TEXT UNDER STUDY:
= Beginning of Section =

The Arkansas Secretary of State’s office expects there will be 350,000 to 360,000 people casting a vote during this year’s primary elections.
Leslie Bellamy, director of elections for the office, projects 60% of the ballots for the primaries will be cast during the early voting period that began Monday.
“Lots of counties have went to vote centers so that may put the early voting numbers down a bit, but Arkansas is a very big early voting state,” Bellamy said in an interview.
Arkansas is one of 18 states to allow jurisdictions to use vote centers, according to the National Conference of State Legislatures. Vote centers permit ballots to be cast by voters at any vote center in their areas on Election Day, instead of only being allowed at designated precincts.
The last time the state conducted elections was in 2020, when the pandemic was at its peak. Bellamy says each county has its precautions regarding COVID-19 this year.
“I think there would still be some accommodations in some counties and still have the pandemic protective items like masks. We certainly want to be respectful if anyone wishes or continues to wear a mask,” Bellamy said. “Basically a lot of it has reverted back to how it was done before COVID.”
New district boundaries and legislation
Bellamy says new district boundaries that were drawn as part of the redistricting process are being used, despite court challenges of the new maps. If the redrawn districts are ruled unconstitutional, she says the Secretary of State’s office will defer to the courts.
“Probably we would just follow the court’s direction, whatever they have in the ruling on how to start the process,” Bellamy said. “To my knowledge, it’s never been done this late before. We’d probably need a lot of the court’s insight on how to proceed.”
During this election, the state has implemented new voting restrictions passed last year by the legislature. The Arkansas Supreme Court overturned a lower court’s ruling and allowed the laws to take effect. Bellamy said the Secretary of State’s office hasn’t received an increase of calls or emails to the office about confusion related to the new laws.
Low voter turnout in primaries
Arkansas has about 1.7-million voters, so the 350,000 to 360,000 voters expected to vote in the primary represent about 20% of voters in the state.

= End of Section =

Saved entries

= Beginning of Section =

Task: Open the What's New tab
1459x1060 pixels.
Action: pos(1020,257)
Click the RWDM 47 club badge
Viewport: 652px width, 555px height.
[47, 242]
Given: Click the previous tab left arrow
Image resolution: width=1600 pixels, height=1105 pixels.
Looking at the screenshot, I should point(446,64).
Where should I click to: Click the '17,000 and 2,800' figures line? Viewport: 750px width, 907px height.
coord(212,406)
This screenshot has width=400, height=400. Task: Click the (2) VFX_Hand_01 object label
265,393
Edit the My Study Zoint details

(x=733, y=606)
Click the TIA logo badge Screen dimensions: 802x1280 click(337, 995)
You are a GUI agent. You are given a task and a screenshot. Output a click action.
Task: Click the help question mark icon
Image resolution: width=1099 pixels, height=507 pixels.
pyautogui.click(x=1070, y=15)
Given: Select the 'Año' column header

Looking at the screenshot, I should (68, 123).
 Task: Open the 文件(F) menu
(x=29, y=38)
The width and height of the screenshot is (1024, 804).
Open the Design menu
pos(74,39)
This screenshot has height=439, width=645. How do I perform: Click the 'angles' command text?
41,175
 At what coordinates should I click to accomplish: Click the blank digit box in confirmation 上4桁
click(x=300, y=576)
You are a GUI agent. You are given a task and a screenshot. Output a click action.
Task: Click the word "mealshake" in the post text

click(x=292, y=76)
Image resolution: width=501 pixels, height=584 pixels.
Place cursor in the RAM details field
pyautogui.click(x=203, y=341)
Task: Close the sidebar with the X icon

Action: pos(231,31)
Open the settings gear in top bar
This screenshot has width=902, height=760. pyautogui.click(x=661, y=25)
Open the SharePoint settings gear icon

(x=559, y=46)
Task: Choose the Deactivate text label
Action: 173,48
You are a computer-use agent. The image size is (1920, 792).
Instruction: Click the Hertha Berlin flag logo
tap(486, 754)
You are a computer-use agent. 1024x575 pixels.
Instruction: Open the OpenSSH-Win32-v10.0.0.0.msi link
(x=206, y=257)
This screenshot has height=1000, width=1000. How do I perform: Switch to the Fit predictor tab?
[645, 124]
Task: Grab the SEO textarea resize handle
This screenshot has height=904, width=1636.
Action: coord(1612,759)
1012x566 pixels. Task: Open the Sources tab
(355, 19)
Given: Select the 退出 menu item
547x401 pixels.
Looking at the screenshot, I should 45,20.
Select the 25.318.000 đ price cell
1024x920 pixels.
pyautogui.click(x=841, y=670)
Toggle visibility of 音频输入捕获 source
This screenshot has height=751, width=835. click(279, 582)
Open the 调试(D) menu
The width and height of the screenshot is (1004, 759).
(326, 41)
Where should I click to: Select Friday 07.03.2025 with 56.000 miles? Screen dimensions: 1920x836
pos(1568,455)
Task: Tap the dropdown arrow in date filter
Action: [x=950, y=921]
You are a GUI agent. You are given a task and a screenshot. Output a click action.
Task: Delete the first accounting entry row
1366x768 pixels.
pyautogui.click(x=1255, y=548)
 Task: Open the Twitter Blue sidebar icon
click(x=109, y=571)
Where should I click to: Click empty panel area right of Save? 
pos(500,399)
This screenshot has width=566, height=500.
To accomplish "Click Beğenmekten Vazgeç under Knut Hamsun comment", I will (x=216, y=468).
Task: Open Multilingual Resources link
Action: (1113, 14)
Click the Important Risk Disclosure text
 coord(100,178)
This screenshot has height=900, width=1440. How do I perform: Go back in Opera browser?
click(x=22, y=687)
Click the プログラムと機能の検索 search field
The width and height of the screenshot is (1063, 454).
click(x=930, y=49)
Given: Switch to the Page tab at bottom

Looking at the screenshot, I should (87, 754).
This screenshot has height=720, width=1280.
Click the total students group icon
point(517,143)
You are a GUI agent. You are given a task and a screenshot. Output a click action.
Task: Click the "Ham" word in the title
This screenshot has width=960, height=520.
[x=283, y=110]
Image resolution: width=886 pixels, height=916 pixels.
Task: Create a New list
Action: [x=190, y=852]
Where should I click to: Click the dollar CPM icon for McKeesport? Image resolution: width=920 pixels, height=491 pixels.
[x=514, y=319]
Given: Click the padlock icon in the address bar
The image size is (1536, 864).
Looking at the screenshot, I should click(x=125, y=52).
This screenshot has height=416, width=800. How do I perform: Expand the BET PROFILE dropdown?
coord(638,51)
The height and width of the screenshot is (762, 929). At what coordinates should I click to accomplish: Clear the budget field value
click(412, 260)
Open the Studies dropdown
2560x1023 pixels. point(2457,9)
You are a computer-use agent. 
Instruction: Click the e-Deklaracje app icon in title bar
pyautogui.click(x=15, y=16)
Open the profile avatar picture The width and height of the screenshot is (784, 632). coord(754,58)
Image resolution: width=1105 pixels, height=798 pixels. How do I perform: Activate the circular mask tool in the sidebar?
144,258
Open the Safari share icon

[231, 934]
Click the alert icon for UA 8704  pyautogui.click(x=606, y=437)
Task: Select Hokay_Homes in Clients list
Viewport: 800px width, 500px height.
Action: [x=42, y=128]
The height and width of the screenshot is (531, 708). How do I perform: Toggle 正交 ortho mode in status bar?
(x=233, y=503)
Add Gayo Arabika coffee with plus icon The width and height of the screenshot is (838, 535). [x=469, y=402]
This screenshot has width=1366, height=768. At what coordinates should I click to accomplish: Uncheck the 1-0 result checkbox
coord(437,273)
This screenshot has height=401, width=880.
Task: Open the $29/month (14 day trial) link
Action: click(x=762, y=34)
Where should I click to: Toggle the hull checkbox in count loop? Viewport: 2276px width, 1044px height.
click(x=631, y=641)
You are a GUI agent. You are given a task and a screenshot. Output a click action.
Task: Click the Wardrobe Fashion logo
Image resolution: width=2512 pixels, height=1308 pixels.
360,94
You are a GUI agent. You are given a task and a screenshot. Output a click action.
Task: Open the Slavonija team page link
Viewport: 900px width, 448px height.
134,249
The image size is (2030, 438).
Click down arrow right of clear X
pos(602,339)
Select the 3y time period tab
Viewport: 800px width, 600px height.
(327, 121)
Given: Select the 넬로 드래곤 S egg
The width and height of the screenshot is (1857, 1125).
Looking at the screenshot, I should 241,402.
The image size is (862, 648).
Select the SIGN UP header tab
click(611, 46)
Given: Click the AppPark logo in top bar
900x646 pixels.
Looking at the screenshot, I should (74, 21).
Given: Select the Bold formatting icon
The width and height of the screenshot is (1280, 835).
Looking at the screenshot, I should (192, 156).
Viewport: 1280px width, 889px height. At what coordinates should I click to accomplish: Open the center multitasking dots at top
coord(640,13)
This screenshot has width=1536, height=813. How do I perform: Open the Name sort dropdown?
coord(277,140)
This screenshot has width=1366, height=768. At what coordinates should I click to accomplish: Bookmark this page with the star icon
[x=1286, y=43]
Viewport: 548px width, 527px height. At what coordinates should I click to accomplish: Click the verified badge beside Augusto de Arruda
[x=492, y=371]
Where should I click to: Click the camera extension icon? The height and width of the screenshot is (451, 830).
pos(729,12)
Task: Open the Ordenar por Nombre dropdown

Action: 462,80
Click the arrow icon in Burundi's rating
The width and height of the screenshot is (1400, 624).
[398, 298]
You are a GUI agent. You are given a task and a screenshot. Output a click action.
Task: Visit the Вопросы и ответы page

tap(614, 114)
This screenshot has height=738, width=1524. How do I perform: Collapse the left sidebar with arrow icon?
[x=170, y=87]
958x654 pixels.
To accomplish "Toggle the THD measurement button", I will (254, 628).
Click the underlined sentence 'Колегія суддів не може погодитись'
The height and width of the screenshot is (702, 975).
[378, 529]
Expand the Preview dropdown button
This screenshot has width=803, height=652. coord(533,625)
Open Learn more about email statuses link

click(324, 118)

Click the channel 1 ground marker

= End of Section =

REQUIREMENT 1:
Repeat the passage of the article about Arkansas's primary elections, starting at "Arkansas is one" and ending at "COVID-19 this year.".
REQUIREMENT 2:
Go on with the article about Arkansas's primary elections from the point where it stops.

EXERCISE OUTPUT 1:
Arkansas is one of 18 states to allow jurisdictions to use vote centers, according to the National Conference of State Legislatures. Vote centers permit ballots to be cast by voters at any vote center in their areas on Election Day, instead of only being allowed at designated precincts.
The last time the state conducted elections was in 2020, when the pandemic was at its peak. Bellamy says each county has its precautions regarding COVID-19 this year.

EXERCISE OUTPUT 2:
Janine Parry, director of Arkansas Poll and a political science professor at the University of Arkansas, said low voter turnout isn’t unique to Arkansas. During the 2020 presidential election, 24% of voters nationwide participated in the primary elections. Parry explained the nationalization of politics is part of the reason for the lack of participation in the primaries.
“The presidency is a single big prize of which the whole country is aware and it happens on (basically) a single day. These primaries (and runoffs) are doled out across 50 states in ways that most people find incomprehensible and/or dull,” Parry said in an email.
The lack of voter participation in the primaries should be a concern to the public, she added.
“Low voter turnout in state primaries means that just a fraction of a fraction of people are determining the outcomes of the elections that drive all subnational politics and policy. And that fraction is not representative of the typical American voter come general election time,” Parry said. “In each case, they will be the most strident partisans of either stripe: the Ds will be more liberal on average and the Rs more conservative. Candidates know those are the votes they need to get at primary time so those candidates appeal to the wings, the fringes, of American political thought.”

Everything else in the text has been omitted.